Em 2020, em novo atentado, Erasmo precisou sair de Anapu. A liderança disse que “virou um hábito” queimarem casas sem ninguém ser investigado e punido. “Além dessas, já foram umas três casas queimadas no ano passado.”
Segundo informações do G1 do Pará, a Justiça paraense fez uma inspeção na área de conflito no dia 28 de maio. O juiz da Vara Agrária de Altamira, Antônio Villar, foi à área do Lote 96 ouvir as famílias. Sob escolta policial, o juiz conversou com moradores e ouviu relatos de lideranças, entre elas Erasmo, sobre ameaças, risco de morte e insegurança no local. A advogada da família do fazendeiro Antônio Borges Peixoto, que reivindicou na Justiça a posse da terra, também acompanhou a visita do juiz.
Desde o episódio de violência, a insegurança voltou a cercar Erasmo e as 54 famílias do Lote 96. O agricultor enviou à reportagem pedido escrito de próprio punho, assinado pela comunidade, que foi encaminhado ao programa de proteção do qual faz parte. Na carta, ele pede que o policiamento determinado judicialmente após a invasão de 11 de maio seja cumprido.

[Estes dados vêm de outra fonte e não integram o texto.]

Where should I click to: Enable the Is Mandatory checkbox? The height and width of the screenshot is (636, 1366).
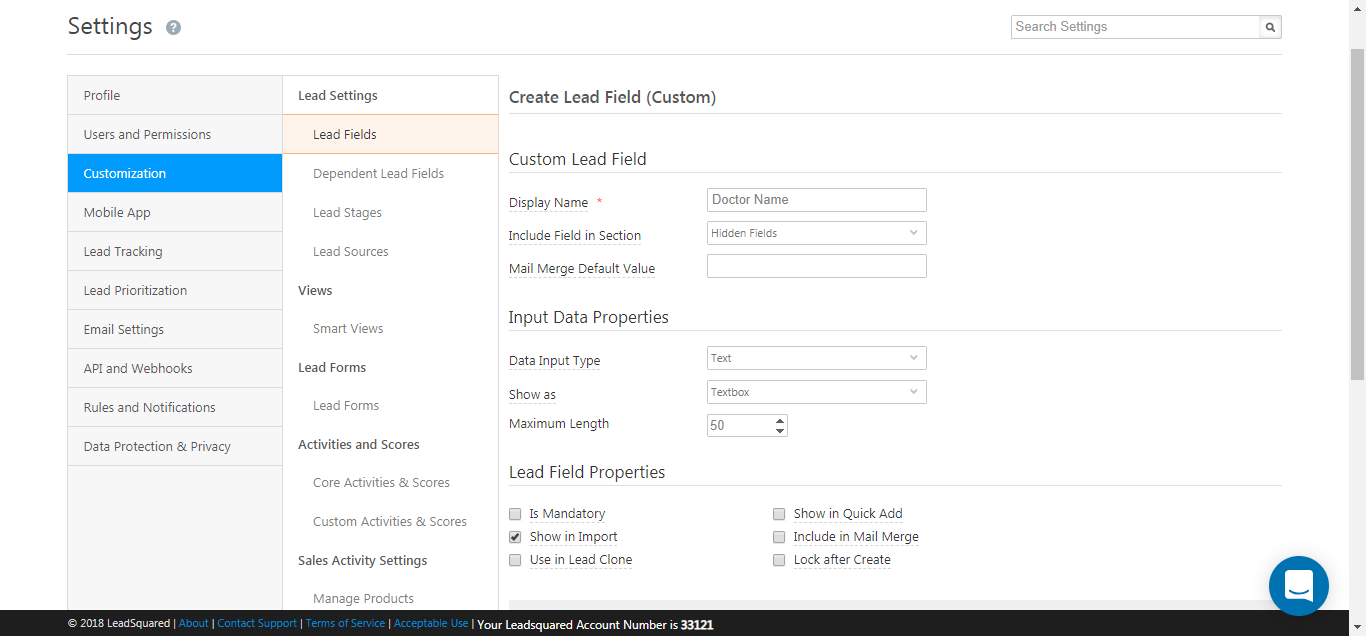(515, 514)
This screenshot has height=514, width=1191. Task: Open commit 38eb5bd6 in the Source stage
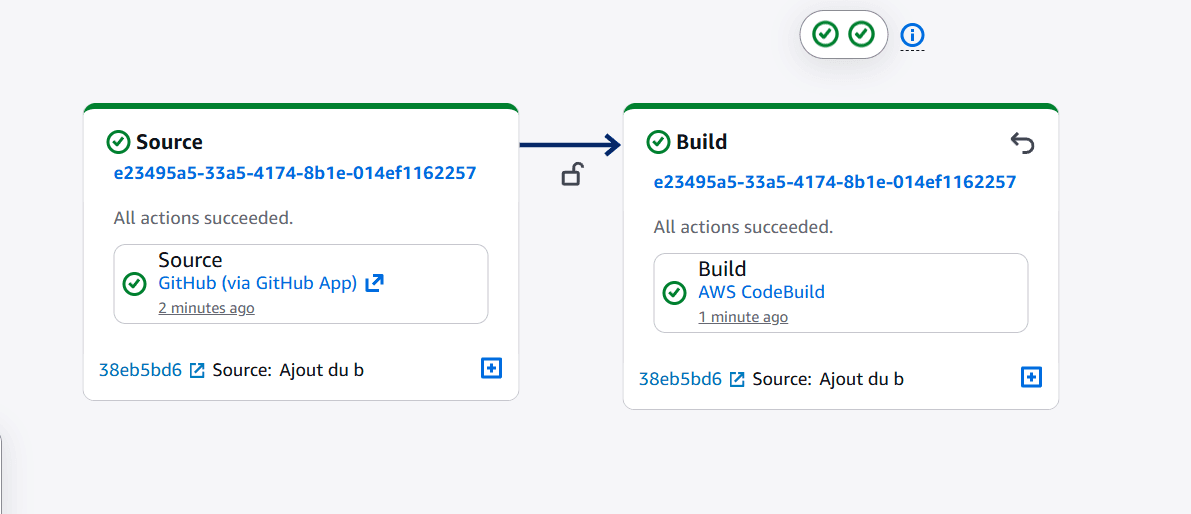(140, 370)
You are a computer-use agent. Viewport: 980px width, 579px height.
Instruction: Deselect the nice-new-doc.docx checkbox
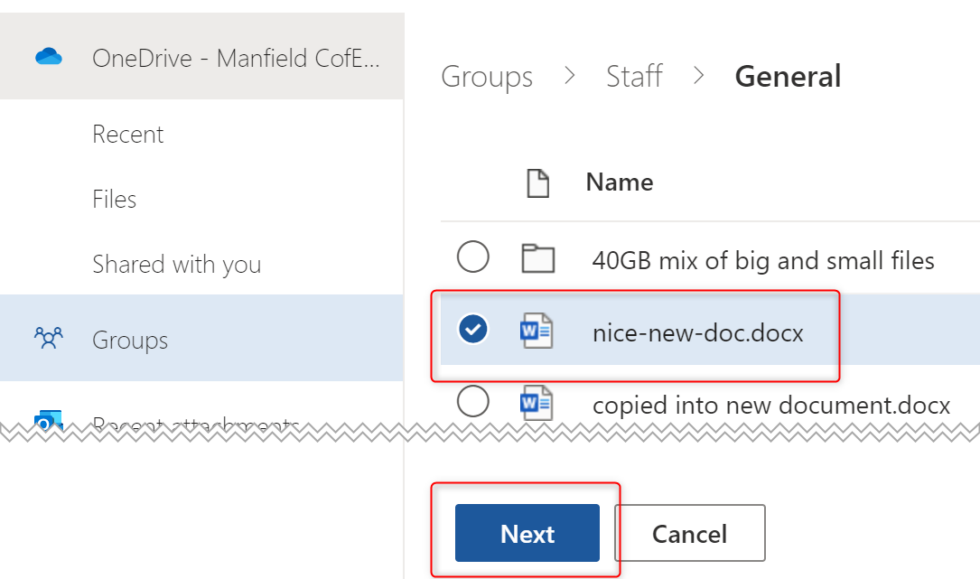click(x=473, y=329)
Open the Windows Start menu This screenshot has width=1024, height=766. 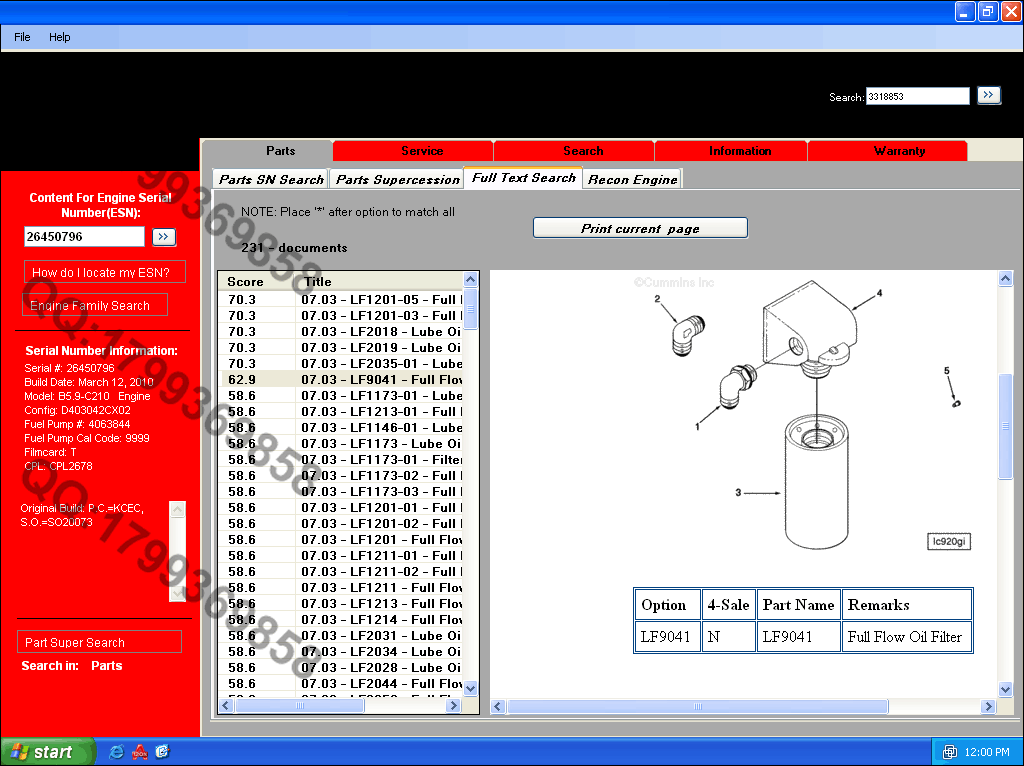click(48, 751)
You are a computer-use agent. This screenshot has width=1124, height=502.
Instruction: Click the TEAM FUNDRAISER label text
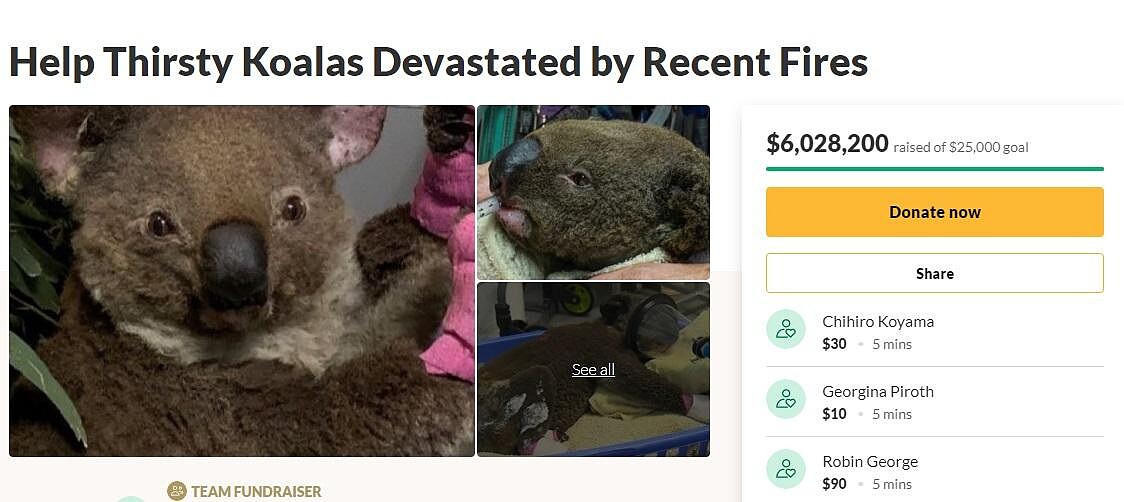[256, 491]
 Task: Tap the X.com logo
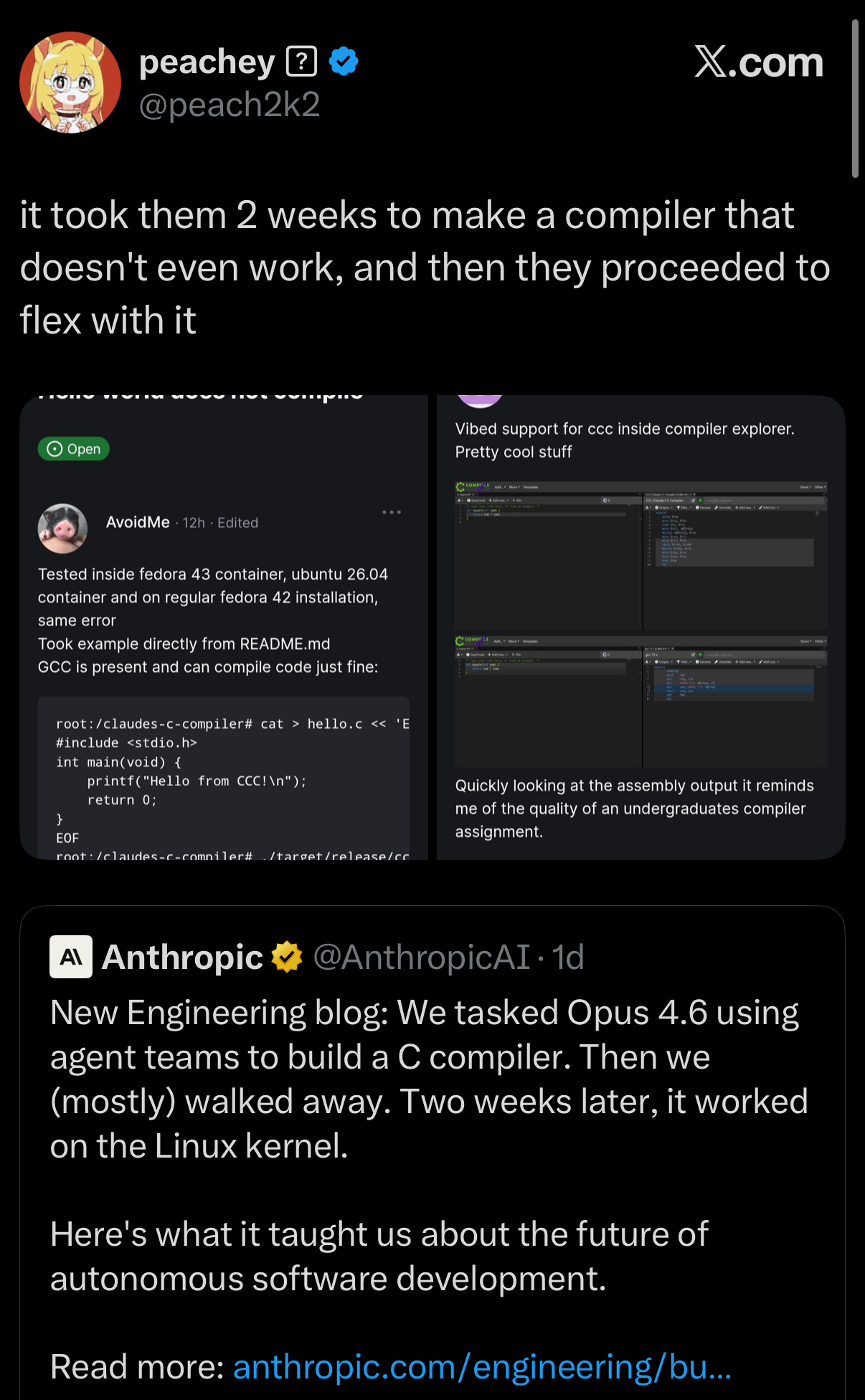(758, 62)
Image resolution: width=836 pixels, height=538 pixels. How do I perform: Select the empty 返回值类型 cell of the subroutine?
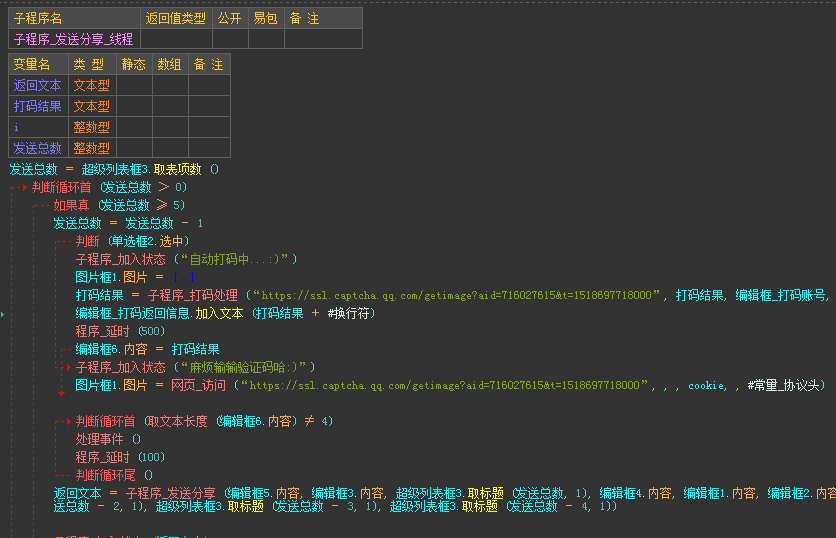[x=176, y=39]
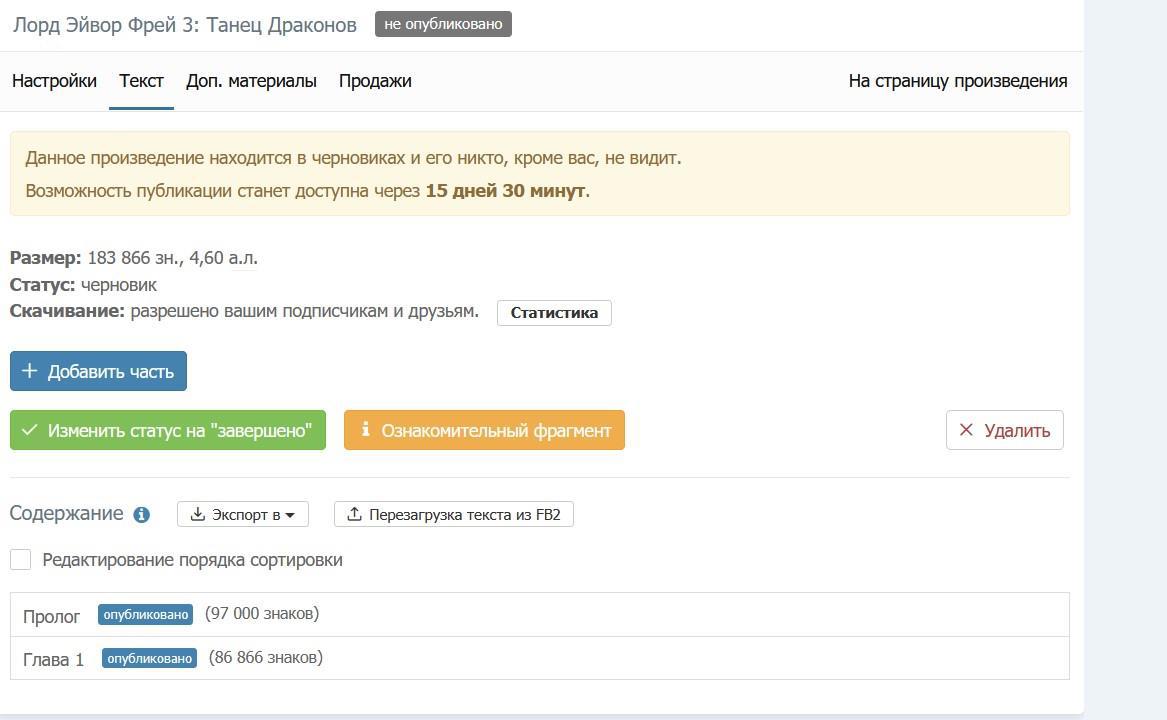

Segundo Erasmo, não há escolta presente no local há dias. “Estou falando com você, mas, se chegar um pistoleiro aqui, terei de me defender sozinho”, alerta. Segundo Erasmo, a PPDH teria informado a ele que o comandante da polícia estaria com dificuldades de manter a ordem para dar segurança ao local. “Se depender da proteção do Estado, estou morto. Eu não dou mais conta de gritar e não ser ouvido”, diz a liderança do lote 96.
O agricultor se diz cansado da disputa com grileiros e invasores. “Cara, eu te falo, a minha expectativa primeiro é sobreviver, sinceramente. Isso já é uma grande coisa. Eu fiz uma escolha de acompanhar as famílias, e essa escolha, agora eu tô vendo, é caríssima. Estou cansado. Além do risco de vida, estou pagando um preço familiar gigantesco”, desabafa. Erasmo, que mora com a companheira e os pais, é pai de Eduardo, uma criança de pouco mais de 1 ano.